During the peak of the COVID-19 pandemic, one of the biggest challenges Bosnians faced was the lack of capacity and equipment needed for medical treatments, protection, and disinfection. The crisis triggered a lot of apolitical humanitarian support from the international community. Nonetheless, there have been instances of malign foreign actors seizing the opportunity to advance their anti-democratic agendas by amplifying propagandistic disinformation around Russian aid to Bosnia and Hercegovina.

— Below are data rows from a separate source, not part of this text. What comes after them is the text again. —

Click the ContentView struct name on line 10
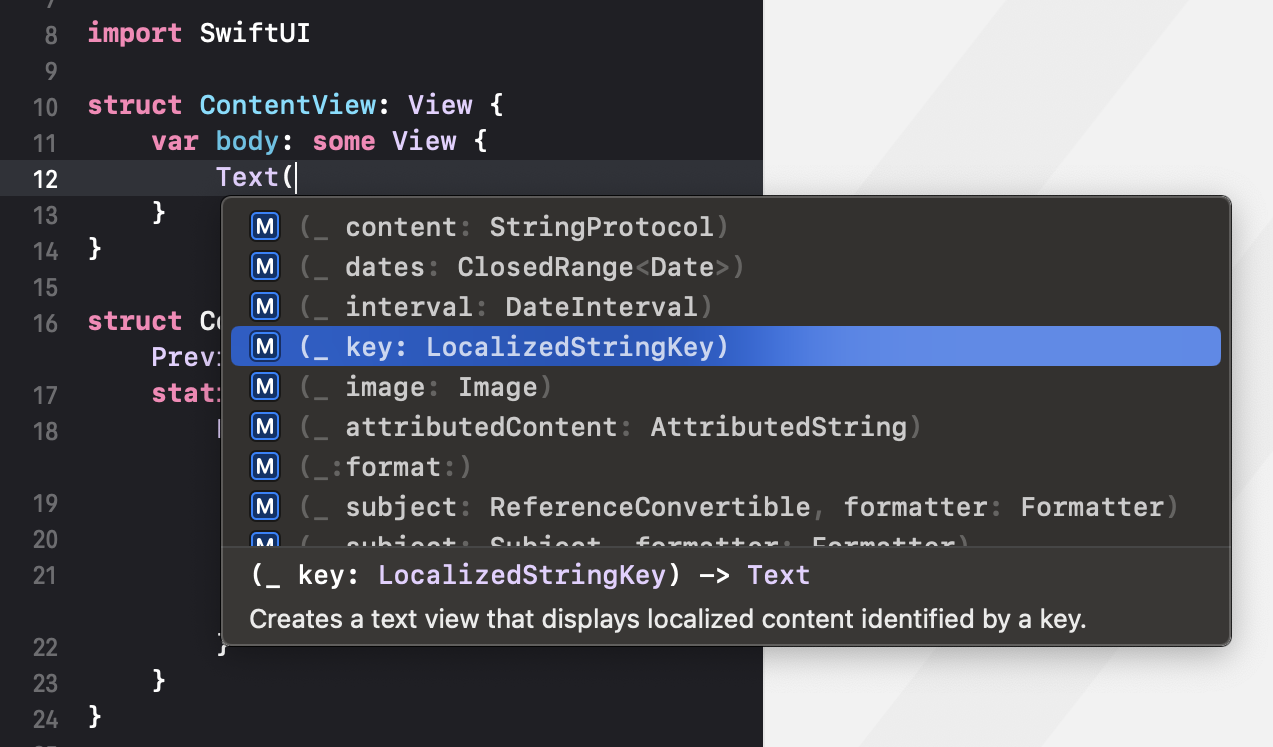1273x747 pixels. [x=287, y=106]
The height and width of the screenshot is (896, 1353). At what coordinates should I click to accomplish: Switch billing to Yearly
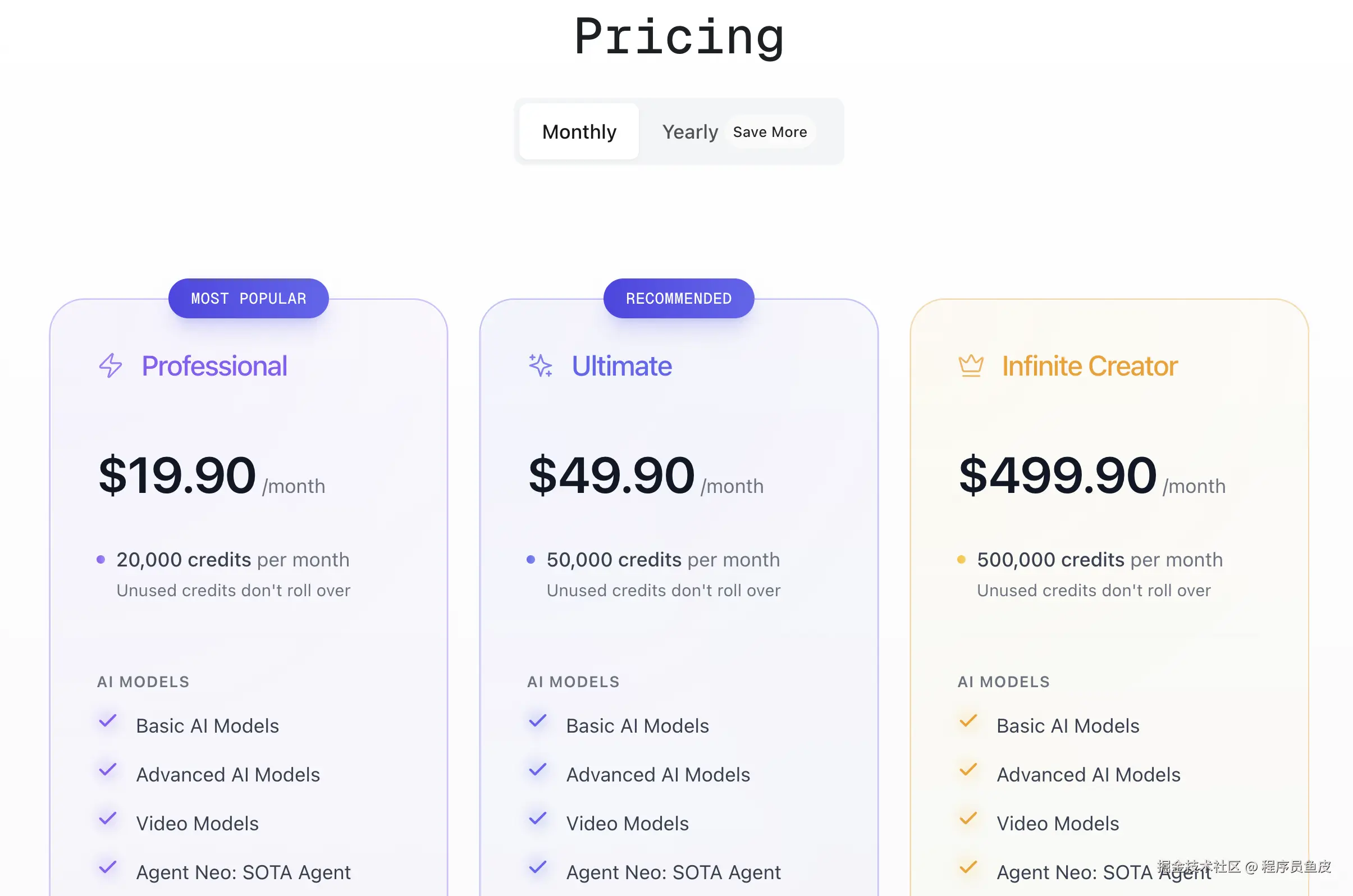tap(689, 132)
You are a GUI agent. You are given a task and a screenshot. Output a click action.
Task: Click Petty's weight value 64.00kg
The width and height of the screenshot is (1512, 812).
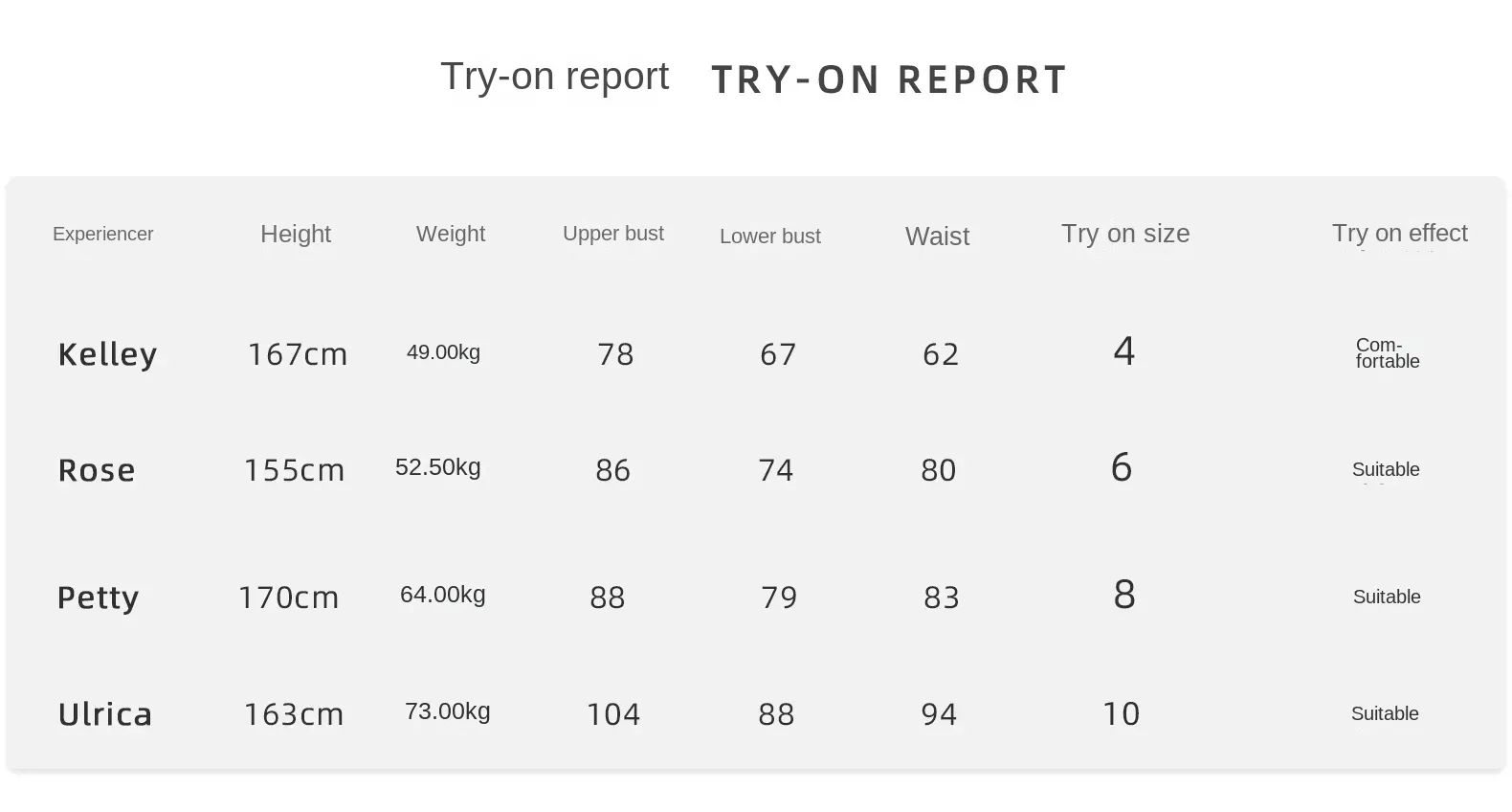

In early April, a Russian military sanitation team bearing a convoy of vehicles for disinfection visited Banja Luka and elsewhere in Republika Srpska (RS). Their stated purpose was to assist helped the University of Banja Luka’s clinical center, as well as several other medical facilities there. They were greeted by Milorad Dodik, a member of the Presidency of BiH, vociferously promoting his Russian benefactors. The visit was requested by the Russian embassy in BiH and was declared as medical humanitarian aid.
A few weeks later, there was another request by the Russian embassy in BiH for the visit of a Russian humanitarian convoy with a military component to Mostar to disinfect medical facilities there. Because the Russian embassy explicitly stated the inclusion of a military element, Bosnian authorities failed to decide on this request in time, leaving the Russian mission to Mostar canceled.
Several pro-Russian media outlets seized on the government’s refusal, propelling a half-balked story on how “Sarajevo forbid the convoy to enter and blamed Russia“ and the like. Sputnik Serbia joined in asking “What is Sarajevo afraid of?“. As usual, this storyline was picked up by other media, building on the narrative with new disinforming claims. The Serbian tabloid Informer used this event to argue that Bosnia and Herzegovina is not a sustainable state and that it should dissolve. Several other portals used the same premises to amplify this narrative. Tellingly, within these portals, we can find both pro-Serb and pro-Croat right-wing voices. For instance, the Happy TV portal with its strongly pro-Serbian stance claimed how “The decision made in Sarajevo has brought Croats to their feet: they are not letting the Russians help us“. Meanwhile, Poskok, a virulently pro-Croat nationalist portal asked, “Bosniaks destroying the country? Why did they prevent Russians to help Mostar? “
Regardless of whether the discrepancies between the two Russian embassy letters were intentional or otherwise, it is clear how these and similar events are captured in order to maliciously craft narratives designed to divide.